(Saved data entries)
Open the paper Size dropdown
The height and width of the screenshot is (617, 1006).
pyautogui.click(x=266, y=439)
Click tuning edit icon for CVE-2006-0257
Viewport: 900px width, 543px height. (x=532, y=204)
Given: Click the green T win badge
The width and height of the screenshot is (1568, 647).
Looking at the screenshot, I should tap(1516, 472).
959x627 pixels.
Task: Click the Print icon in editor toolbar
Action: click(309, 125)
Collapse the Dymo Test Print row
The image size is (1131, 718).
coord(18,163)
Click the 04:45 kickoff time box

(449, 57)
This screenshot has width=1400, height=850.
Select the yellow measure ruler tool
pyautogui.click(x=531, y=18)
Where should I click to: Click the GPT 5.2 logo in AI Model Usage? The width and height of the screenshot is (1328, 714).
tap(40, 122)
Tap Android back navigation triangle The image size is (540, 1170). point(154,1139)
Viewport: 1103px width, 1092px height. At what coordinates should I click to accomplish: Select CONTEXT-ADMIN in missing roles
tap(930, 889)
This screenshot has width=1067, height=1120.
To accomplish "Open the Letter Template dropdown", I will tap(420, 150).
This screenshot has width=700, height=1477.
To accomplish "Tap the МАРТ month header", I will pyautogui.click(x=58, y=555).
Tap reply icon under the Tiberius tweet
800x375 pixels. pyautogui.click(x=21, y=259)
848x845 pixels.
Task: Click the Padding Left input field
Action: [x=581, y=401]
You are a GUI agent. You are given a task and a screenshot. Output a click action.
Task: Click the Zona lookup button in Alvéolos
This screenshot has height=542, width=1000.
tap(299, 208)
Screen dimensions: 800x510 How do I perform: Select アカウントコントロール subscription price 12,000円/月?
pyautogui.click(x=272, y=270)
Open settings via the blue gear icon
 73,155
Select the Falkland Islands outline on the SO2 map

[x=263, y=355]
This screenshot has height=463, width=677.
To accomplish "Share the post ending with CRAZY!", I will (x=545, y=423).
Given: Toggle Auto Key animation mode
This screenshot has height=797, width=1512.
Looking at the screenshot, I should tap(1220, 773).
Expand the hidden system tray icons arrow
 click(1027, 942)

What you should do
Return, from the data, each line where the string "dropdown" occurs.

Expected output
Open the paper Size dropdown
To accomplish "Open the Letter Template dropdown", I will tap(420, 150).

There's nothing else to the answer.